• _Instructions to follow_: Show every line below where "België" can be found.

Saved data entries
- - - - -
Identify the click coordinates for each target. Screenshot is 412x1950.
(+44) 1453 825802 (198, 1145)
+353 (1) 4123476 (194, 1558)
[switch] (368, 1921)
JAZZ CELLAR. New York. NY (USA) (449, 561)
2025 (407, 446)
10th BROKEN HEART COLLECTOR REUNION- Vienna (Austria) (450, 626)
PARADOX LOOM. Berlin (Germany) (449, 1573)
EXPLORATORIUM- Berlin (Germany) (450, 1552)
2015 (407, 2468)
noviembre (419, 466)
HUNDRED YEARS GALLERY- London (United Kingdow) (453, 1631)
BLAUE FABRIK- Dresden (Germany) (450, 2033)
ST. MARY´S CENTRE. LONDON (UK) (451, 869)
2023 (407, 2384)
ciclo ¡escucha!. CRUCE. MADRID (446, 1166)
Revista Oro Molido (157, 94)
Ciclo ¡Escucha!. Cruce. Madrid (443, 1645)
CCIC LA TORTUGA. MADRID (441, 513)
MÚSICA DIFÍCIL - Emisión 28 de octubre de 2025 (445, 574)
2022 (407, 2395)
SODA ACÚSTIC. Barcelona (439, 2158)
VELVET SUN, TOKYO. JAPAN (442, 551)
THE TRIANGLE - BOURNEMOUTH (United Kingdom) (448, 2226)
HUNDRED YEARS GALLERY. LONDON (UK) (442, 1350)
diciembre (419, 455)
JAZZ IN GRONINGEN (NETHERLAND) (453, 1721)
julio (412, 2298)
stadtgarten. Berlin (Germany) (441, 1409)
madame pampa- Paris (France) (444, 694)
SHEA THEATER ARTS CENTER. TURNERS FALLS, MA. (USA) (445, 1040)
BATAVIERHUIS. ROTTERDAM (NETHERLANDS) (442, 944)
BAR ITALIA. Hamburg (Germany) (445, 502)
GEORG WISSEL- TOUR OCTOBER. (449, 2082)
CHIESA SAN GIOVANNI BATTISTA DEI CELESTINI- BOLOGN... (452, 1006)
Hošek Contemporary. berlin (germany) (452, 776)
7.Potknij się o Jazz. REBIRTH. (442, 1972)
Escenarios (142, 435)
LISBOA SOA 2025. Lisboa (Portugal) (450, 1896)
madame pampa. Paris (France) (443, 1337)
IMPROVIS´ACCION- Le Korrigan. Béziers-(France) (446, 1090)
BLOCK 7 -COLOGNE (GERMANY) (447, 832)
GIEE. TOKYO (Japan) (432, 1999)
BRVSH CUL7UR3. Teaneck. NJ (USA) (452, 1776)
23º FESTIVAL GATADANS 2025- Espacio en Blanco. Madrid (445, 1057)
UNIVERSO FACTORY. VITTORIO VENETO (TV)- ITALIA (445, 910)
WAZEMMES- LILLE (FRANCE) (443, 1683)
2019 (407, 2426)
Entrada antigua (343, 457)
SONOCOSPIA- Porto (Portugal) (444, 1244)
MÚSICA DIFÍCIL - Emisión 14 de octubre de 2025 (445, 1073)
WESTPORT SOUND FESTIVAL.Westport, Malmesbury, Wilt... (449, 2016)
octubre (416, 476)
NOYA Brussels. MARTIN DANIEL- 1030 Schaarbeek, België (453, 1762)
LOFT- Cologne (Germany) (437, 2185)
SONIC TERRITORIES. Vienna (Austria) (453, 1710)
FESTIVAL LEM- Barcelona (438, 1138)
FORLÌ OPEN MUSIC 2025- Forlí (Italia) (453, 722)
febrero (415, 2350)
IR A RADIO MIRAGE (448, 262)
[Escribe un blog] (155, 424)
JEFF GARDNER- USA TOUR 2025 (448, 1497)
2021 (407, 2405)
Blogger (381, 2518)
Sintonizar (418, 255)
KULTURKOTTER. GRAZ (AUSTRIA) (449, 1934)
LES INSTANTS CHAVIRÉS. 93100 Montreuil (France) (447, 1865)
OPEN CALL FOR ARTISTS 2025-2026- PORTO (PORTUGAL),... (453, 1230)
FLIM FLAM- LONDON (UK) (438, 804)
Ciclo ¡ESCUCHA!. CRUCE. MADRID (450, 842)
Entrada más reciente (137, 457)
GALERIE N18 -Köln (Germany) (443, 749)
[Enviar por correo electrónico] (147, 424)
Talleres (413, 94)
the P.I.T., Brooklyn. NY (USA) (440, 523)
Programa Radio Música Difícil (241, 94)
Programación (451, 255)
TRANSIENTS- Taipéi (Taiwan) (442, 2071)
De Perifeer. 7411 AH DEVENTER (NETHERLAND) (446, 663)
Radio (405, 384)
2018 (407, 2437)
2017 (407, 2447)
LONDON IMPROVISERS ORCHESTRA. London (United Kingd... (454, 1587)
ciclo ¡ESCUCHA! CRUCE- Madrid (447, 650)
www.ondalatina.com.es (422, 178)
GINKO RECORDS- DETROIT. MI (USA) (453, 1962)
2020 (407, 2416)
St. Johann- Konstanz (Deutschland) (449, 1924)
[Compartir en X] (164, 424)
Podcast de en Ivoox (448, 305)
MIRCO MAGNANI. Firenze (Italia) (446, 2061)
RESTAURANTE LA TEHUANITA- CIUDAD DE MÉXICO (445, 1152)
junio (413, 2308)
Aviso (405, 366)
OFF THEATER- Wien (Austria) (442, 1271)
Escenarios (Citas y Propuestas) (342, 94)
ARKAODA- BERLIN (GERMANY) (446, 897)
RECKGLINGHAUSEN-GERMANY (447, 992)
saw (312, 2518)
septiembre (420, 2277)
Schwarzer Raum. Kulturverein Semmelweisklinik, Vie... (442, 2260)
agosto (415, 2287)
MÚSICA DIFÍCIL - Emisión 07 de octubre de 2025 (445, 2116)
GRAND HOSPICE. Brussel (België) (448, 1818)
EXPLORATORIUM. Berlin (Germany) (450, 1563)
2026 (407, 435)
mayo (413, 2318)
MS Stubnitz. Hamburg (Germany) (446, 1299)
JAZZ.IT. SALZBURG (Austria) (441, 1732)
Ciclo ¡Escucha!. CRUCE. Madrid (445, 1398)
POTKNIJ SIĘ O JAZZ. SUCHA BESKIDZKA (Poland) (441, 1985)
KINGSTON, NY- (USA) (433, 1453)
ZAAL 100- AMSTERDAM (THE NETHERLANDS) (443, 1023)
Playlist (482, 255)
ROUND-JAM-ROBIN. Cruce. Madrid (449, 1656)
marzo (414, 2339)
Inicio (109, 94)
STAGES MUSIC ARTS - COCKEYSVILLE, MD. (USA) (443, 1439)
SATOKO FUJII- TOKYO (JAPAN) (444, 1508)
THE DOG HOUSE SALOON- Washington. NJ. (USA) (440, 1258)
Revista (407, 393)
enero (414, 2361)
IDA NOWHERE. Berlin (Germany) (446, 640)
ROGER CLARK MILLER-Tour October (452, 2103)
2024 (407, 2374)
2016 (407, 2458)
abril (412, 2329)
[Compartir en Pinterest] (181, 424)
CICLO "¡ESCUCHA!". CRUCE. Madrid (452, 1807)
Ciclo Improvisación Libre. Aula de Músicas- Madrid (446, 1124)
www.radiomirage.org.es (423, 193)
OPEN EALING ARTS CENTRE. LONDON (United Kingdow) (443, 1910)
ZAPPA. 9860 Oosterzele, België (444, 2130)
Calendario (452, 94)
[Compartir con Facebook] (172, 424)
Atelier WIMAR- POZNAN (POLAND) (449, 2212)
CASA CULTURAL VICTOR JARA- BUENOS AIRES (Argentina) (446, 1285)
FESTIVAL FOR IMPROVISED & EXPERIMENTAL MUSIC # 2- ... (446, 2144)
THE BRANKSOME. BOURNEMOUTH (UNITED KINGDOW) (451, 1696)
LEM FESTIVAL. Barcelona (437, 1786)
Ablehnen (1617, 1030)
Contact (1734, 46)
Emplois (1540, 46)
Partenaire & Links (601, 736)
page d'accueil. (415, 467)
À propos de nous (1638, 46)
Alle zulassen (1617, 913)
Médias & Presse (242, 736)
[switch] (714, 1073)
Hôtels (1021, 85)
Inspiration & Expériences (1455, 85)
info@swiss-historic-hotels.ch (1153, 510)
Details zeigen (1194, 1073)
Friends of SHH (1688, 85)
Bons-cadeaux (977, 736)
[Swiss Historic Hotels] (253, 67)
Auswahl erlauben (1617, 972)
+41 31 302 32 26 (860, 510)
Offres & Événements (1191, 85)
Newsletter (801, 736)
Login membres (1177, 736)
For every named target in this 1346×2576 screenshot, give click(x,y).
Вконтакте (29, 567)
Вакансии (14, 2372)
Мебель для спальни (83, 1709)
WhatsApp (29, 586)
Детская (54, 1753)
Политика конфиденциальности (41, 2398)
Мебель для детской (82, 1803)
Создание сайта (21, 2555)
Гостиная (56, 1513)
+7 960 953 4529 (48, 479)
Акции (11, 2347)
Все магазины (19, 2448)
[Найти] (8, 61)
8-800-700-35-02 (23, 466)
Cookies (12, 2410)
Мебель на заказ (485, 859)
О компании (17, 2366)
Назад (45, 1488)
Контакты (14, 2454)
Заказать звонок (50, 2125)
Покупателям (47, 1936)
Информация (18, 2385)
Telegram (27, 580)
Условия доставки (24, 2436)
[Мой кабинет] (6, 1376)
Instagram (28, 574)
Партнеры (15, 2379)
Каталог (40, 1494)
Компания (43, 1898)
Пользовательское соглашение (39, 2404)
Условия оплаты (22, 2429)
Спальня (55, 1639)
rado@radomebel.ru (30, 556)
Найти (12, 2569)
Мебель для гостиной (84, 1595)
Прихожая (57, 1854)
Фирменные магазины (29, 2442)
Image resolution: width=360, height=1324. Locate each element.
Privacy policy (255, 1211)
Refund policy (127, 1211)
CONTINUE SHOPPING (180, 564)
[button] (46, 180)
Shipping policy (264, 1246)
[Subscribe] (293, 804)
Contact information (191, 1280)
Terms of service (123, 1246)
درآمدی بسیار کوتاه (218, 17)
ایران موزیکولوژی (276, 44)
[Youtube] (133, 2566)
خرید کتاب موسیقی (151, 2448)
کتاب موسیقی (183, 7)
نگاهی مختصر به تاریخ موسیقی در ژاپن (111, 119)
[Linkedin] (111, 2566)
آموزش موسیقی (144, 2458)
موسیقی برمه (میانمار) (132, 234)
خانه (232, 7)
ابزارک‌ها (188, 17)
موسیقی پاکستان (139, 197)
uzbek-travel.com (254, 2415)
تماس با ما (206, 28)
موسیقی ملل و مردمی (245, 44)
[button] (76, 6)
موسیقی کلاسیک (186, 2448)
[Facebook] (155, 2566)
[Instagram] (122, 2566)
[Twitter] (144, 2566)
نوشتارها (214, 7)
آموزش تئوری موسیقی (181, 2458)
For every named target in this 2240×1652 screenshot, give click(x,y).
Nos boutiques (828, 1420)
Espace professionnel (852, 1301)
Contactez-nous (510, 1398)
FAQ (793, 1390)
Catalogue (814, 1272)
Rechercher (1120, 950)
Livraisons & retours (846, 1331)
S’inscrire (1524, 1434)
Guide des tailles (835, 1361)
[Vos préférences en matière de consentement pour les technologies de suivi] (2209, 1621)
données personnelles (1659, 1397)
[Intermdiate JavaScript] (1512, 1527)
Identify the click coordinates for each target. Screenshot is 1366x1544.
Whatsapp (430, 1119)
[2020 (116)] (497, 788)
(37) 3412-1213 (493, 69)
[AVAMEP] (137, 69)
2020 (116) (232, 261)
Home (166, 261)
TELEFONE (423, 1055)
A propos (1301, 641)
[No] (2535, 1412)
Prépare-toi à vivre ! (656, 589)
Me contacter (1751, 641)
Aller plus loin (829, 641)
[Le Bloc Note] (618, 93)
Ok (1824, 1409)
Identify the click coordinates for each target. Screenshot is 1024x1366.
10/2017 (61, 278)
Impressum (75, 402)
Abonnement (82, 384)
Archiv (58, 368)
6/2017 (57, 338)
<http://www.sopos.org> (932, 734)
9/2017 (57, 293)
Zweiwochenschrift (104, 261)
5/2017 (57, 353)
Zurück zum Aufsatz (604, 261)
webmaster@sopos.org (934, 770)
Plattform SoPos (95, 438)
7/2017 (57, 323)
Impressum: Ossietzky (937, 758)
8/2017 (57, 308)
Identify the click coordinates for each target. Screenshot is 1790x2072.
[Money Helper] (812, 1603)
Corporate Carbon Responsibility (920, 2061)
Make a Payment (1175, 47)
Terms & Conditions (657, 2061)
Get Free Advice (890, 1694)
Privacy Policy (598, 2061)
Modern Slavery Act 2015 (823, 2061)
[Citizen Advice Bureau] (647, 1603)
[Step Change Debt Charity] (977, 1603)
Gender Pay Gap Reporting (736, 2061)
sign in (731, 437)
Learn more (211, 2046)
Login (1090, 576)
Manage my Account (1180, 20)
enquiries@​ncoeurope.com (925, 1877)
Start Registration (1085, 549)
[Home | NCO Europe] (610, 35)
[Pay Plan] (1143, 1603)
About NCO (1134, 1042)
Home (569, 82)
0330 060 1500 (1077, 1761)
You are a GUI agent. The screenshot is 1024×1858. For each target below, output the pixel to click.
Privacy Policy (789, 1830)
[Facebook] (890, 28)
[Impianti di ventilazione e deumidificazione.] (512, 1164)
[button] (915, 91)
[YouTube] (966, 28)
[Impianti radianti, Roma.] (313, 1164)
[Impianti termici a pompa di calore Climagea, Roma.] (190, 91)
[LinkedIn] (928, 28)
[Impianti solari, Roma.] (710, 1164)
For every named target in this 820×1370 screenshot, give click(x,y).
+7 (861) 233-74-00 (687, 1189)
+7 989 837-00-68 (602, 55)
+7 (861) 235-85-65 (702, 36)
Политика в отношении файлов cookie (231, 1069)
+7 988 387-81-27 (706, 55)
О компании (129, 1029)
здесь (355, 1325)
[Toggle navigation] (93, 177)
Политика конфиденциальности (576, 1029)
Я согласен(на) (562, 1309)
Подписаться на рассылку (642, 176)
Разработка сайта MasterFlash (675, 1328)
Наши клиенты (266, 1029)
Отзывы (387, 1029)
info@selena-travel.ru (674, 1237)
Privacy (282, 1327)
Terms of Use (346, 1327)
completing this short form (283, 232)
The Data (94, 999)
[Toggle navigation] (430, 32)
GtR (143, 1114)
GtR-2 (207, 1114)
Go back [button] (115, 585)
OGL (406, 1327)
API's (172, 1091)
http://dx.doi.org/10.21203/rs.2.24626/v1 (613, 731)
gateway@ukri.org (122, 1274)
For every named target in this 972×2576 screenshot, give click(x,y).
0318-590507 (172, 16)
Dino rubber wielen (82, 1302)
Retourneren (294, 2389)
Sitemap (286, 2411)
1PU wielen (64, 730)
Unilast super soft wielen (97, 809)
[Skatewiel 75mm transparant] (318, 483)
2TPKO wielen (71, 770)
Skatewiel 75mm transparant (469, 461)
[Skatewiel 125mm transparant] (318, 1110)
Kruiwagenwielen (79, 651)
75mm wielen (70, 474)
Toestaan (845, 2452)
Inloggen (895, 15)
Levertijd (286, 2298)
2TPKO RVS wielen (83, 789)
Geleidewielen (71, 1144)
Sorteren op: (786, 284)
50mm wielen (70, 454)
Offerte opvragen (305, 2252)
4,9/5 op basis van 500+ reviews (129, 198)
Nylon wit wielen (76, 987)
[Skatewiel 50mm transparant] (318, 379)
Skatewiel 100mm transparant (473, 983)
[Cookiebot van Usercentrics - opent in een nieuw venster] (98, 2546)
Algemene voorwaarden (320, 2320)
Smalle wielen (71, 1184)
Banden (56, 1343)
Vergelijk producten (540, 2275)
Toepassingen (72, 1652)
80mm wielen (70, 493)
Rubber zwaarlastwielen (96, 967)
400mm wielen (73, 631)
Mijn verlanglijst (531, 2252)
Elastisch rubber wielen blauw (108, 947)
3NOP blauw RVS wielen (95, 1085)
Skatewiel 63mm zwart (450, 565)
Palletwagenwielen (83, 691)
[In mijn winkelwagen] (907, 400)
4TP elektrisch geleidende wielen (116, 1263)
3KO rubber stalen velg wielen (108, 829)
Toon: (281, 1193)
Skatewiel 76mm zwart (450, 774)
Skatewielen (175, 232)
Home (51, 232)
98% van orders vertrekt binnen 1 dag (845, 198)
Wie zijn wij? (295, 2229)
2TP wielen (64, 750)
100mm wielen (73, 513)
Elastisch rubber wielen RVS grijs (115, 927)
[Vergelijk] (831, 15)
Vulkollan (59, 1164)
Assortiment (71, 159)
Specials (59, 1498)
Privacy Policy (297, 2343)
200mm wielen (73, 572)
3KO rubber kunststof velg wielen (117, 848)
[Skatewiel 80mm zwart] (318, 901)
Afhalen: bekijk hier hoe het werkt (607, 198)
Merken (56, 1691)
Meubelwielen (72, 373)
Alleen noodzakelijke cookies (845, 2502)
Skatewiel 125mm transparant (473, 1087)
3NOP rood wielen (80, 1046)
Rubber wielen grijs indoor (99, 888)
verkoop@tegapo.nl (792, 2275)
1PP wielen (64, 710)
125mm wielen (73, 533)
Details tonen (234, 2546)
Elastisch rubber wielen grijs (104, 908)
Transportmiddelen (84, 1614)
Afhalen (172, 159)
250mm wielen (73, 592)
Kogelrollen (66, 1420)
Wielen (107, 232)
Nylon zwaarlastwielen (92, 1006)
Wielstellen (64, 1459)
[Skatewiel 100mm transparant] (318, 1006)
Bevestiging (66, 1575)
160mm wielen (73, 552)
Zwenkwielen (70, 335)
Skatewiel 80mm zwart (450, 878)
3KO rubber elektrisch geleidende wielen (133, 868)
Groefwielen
- - - - -
• _Response_:
NOYA Brussels. MARTIN DANIEL- 1030 Schaarbeek, België (453, 1762)
GRAND HOSPICE. Brussel (België) (448, 1818)
ZAPPA. 9860 Oosterzele, België (444, 2130)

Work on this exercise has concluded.